§ **DATA TO USE**
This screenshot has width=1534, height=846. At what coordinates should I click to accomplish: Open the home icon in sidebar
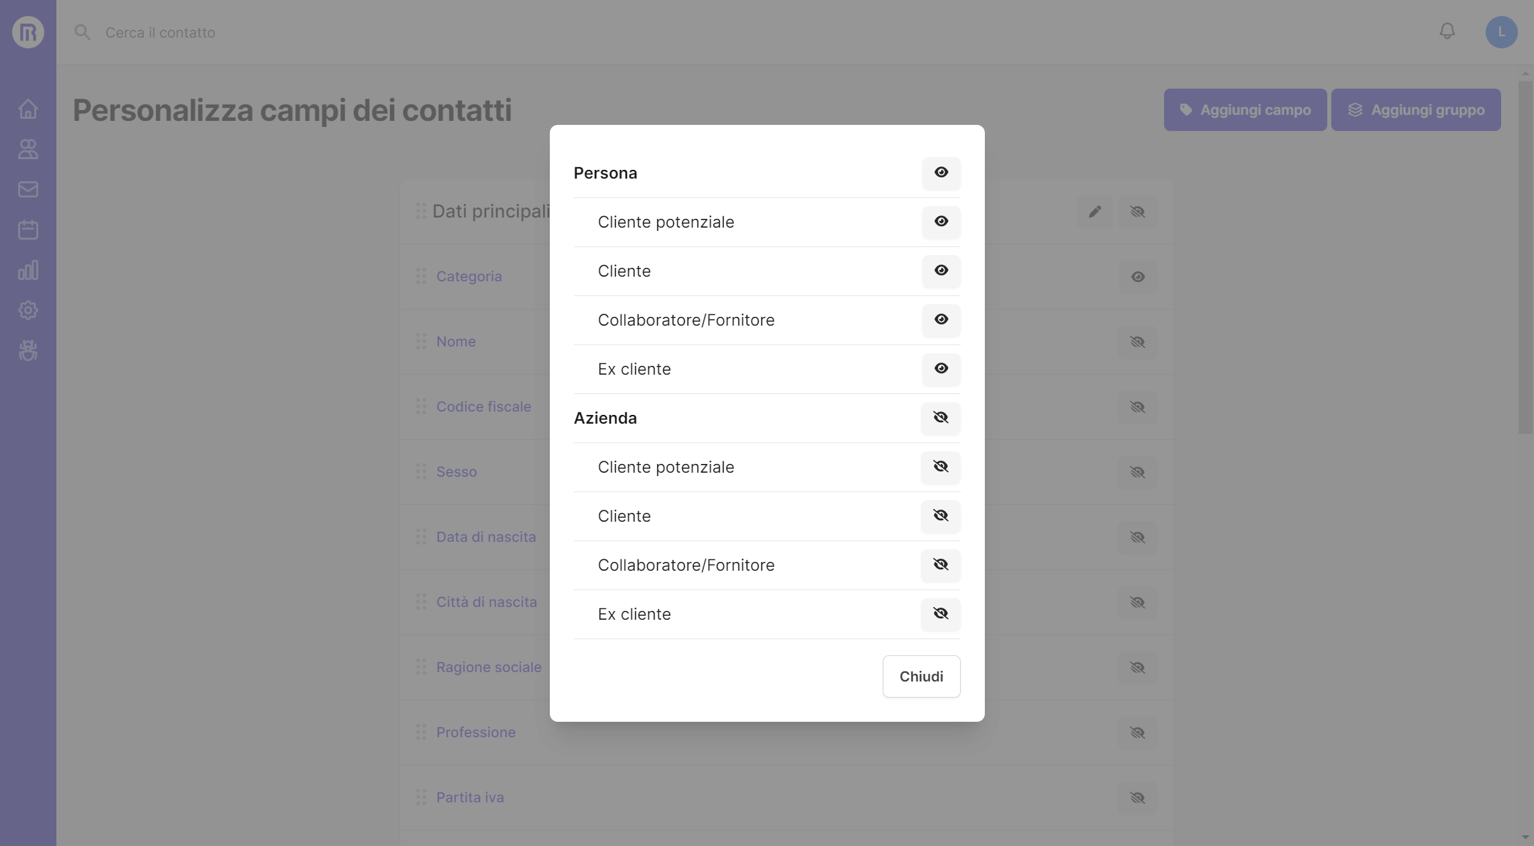point(28,109)
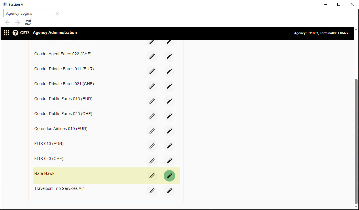Click filled green pencil icon for Rate Hawk
The height and width of the screenshot is (210, 359).
(169, 176)
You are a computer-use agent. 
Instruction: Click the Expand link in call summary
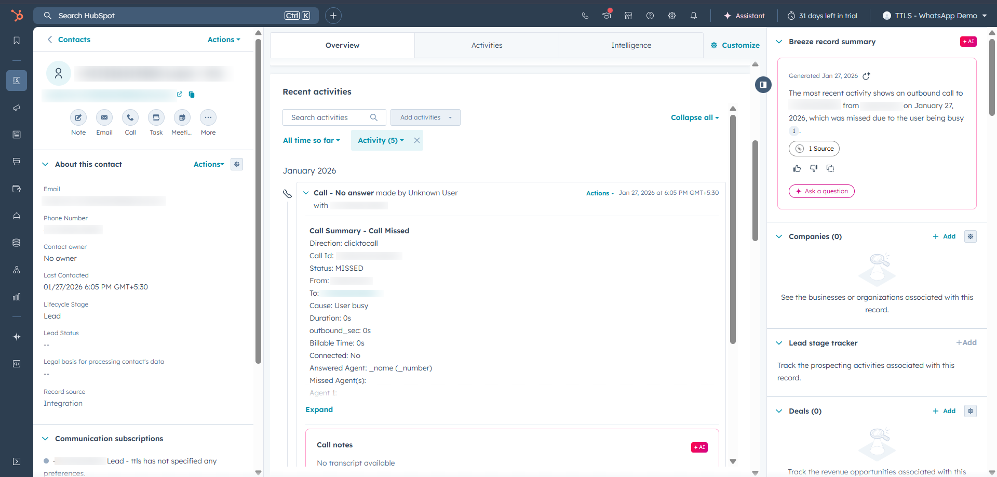click(319, 409)
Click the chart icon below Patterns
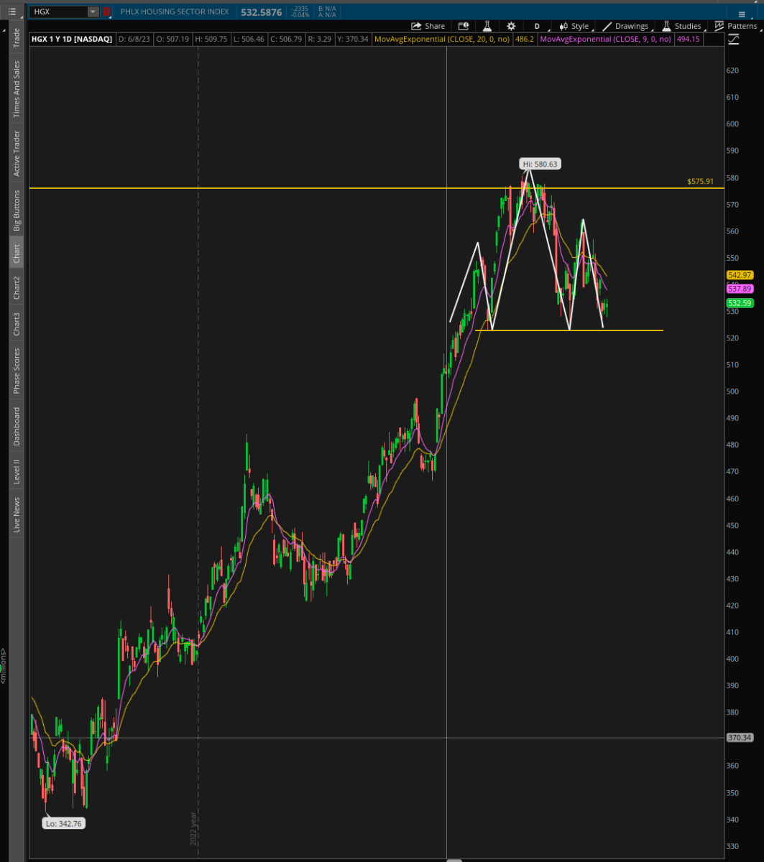The width and height of the screenshot is (764, 862). [733, 40]
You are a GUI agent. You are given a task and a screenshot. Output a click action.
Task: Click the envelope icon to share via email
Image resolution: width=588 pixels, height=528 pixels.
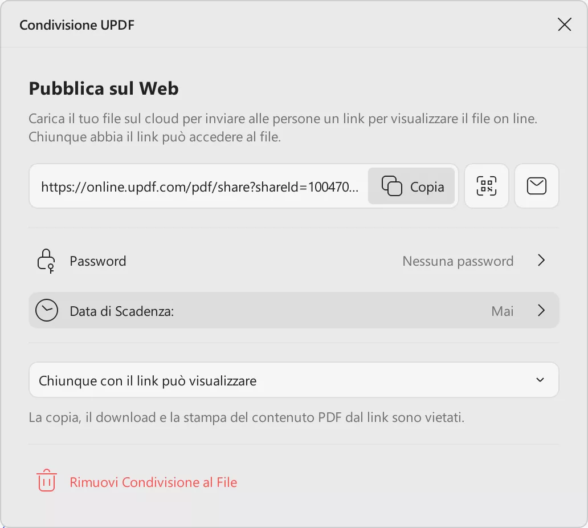(x=536, y=186)
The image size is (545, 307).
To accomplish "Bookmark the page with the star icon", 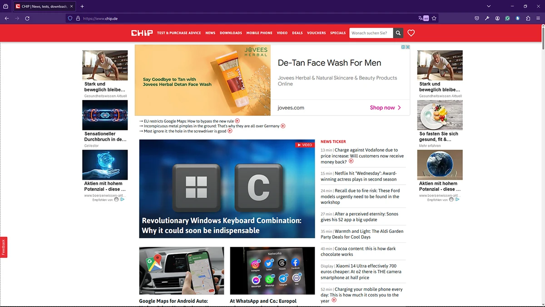I will [434, 18].
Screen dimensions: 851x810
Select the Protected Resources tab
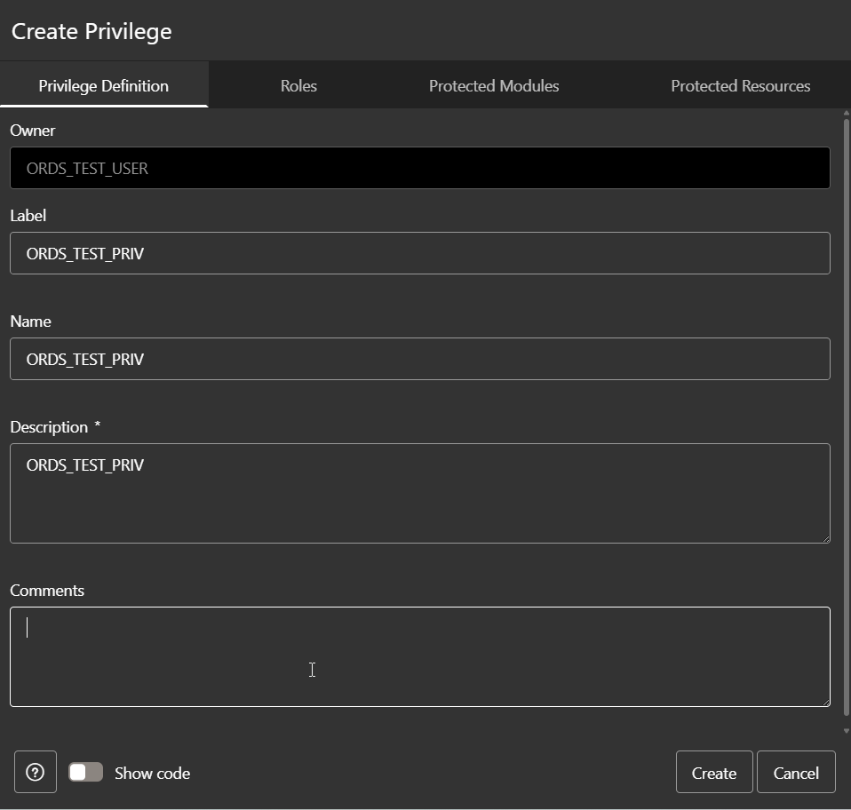[740, 85]
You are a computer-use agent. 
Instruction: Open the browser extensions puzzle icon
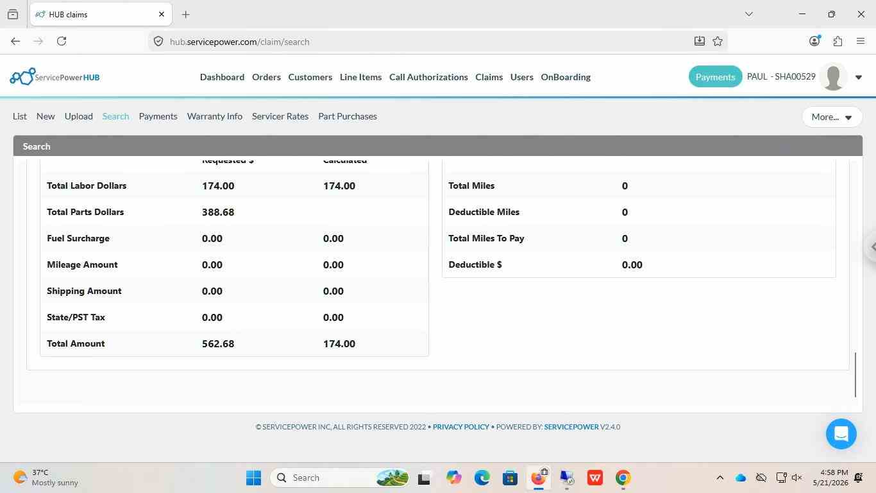click(x=838, y=41)
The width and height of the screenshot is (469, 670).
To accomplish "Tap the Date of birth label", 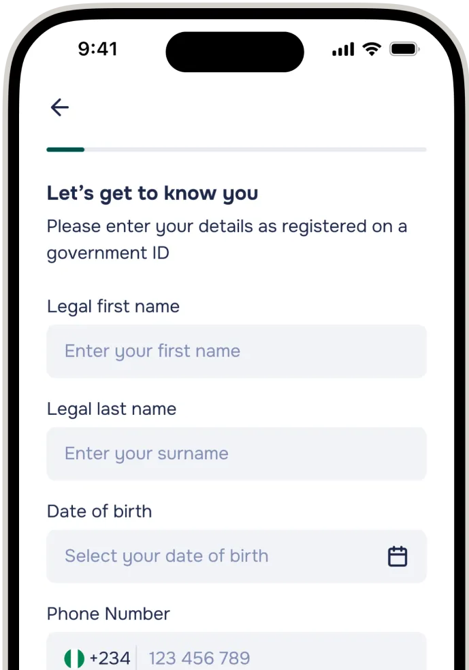I will click(x=99, y=512).
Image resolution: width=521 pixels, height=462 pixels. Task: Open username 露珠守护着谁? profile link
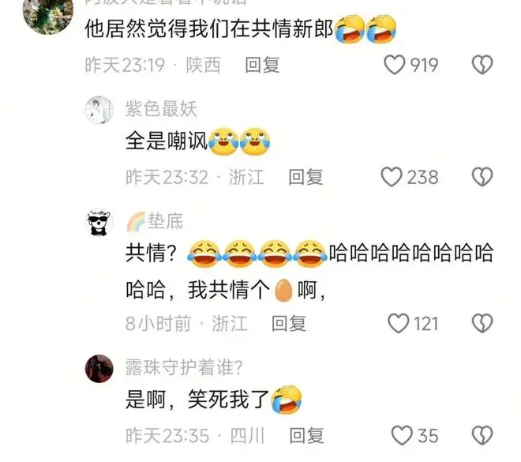(184, 367)

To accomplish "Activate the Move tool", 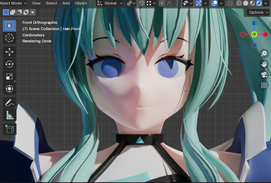I will tap(9, 52).
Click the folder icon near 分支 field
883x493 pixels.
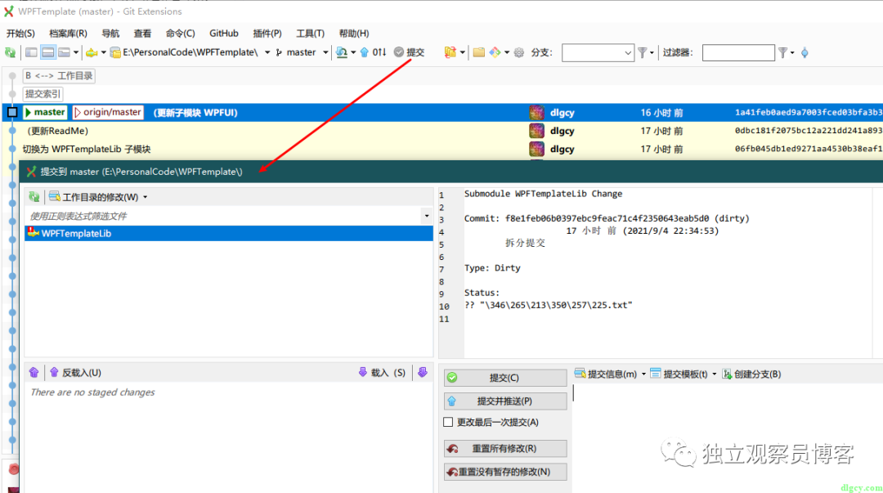[479, 52]
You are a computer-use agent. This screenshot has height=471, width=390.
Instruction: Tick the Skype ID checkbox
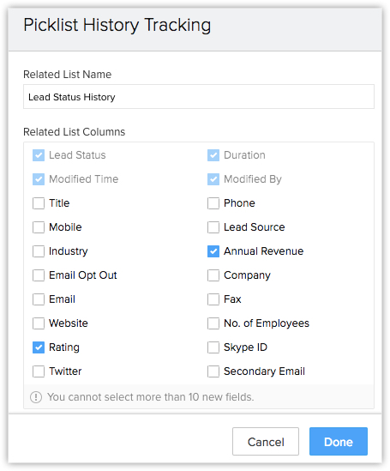coord(213,347)
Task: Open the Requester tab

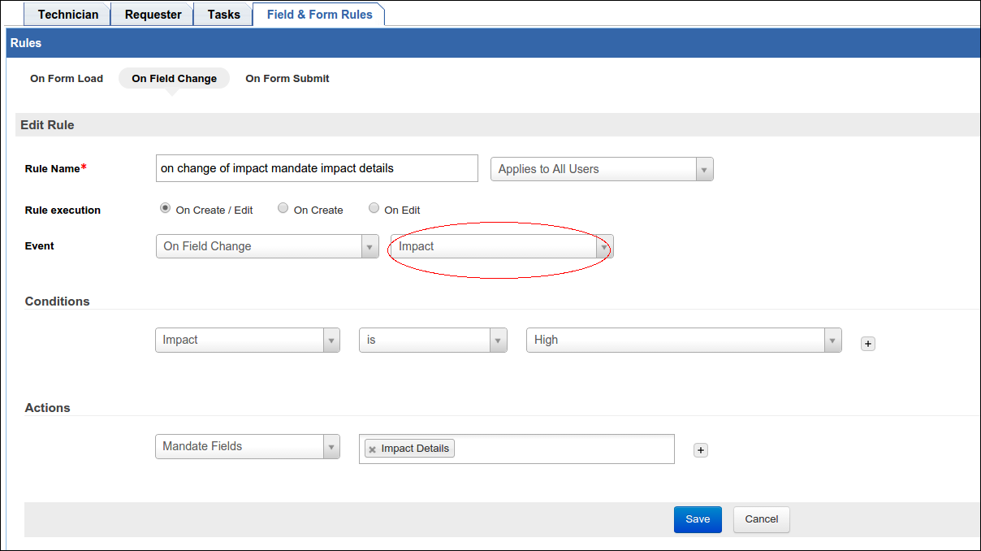Action: point(153,14)
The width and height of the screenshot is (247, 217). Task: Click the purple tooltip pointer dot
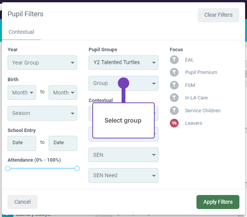pos(124,83)
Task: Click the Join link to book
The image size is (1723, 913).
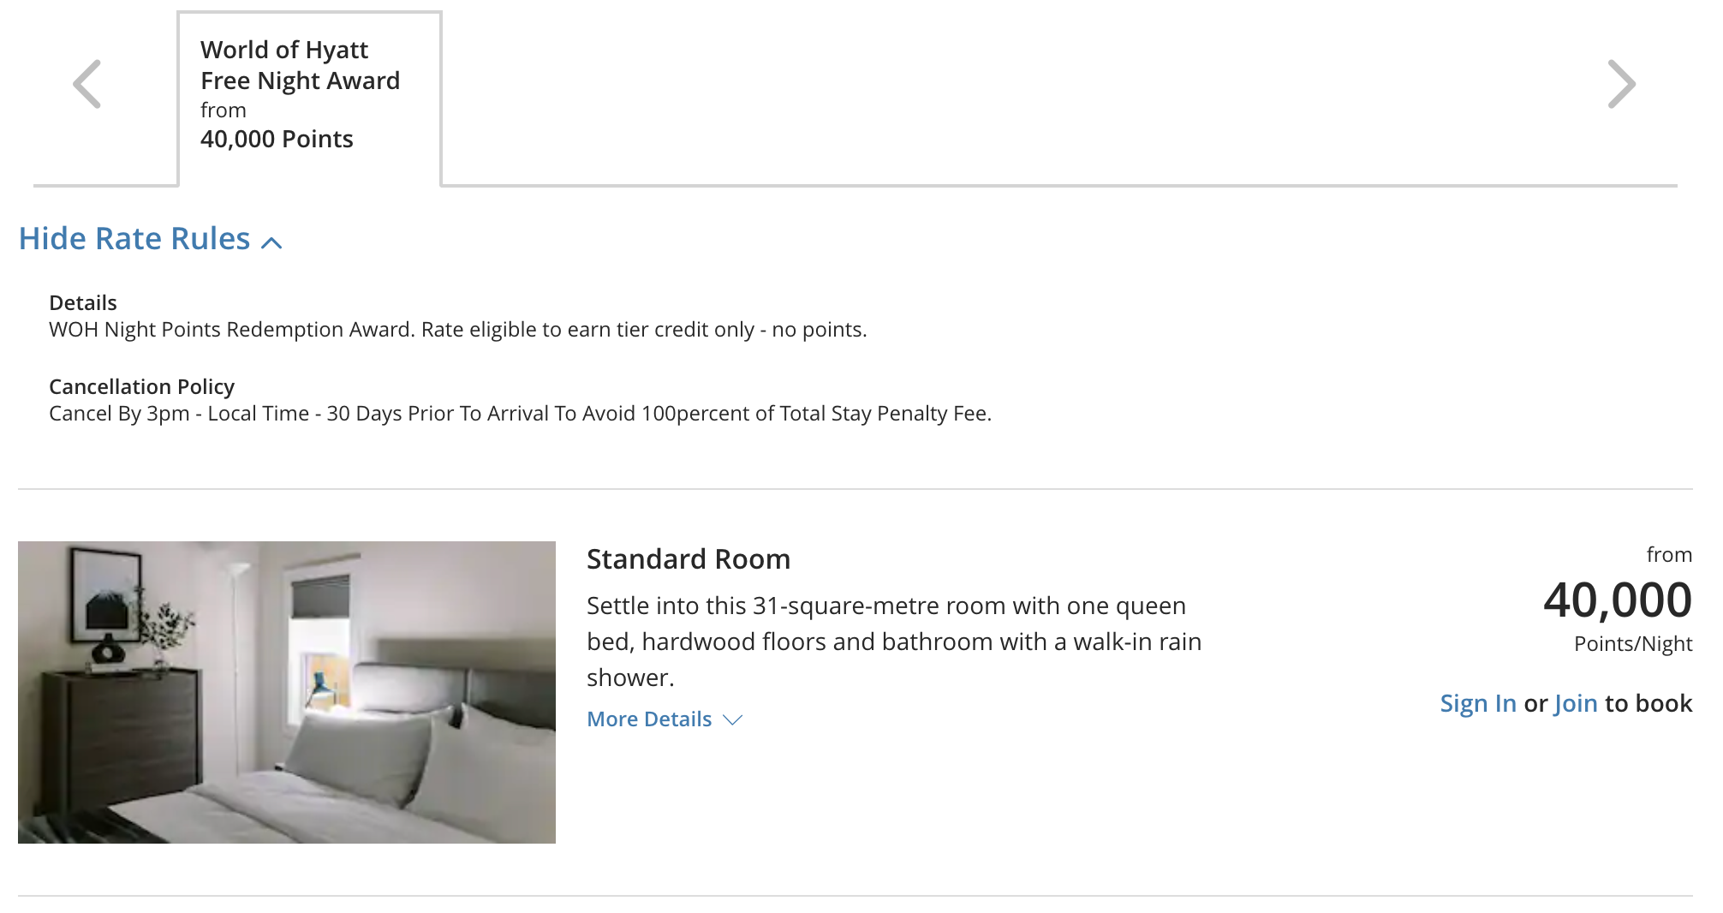Action: [1575, 703]
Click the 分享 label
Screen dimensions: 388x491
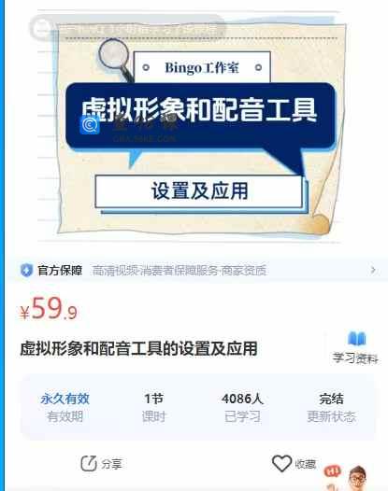pos(111,464)
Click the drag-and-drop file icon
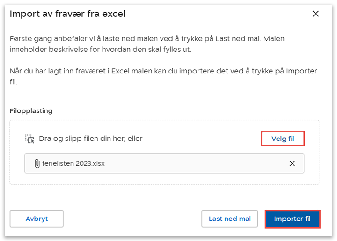 30,139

§ **WHAT TO WORK ON**
Each line from the line containing "Click the 分享 label" through the final line of the data above must be retyped exactly; nothing else, and no pictures, may appear.

§ **FINAL ANSWER**
Click the 分享 label
Screen dimensions: 388x491
pos(111,464)
Click the drag-and-drop file icon
 30,139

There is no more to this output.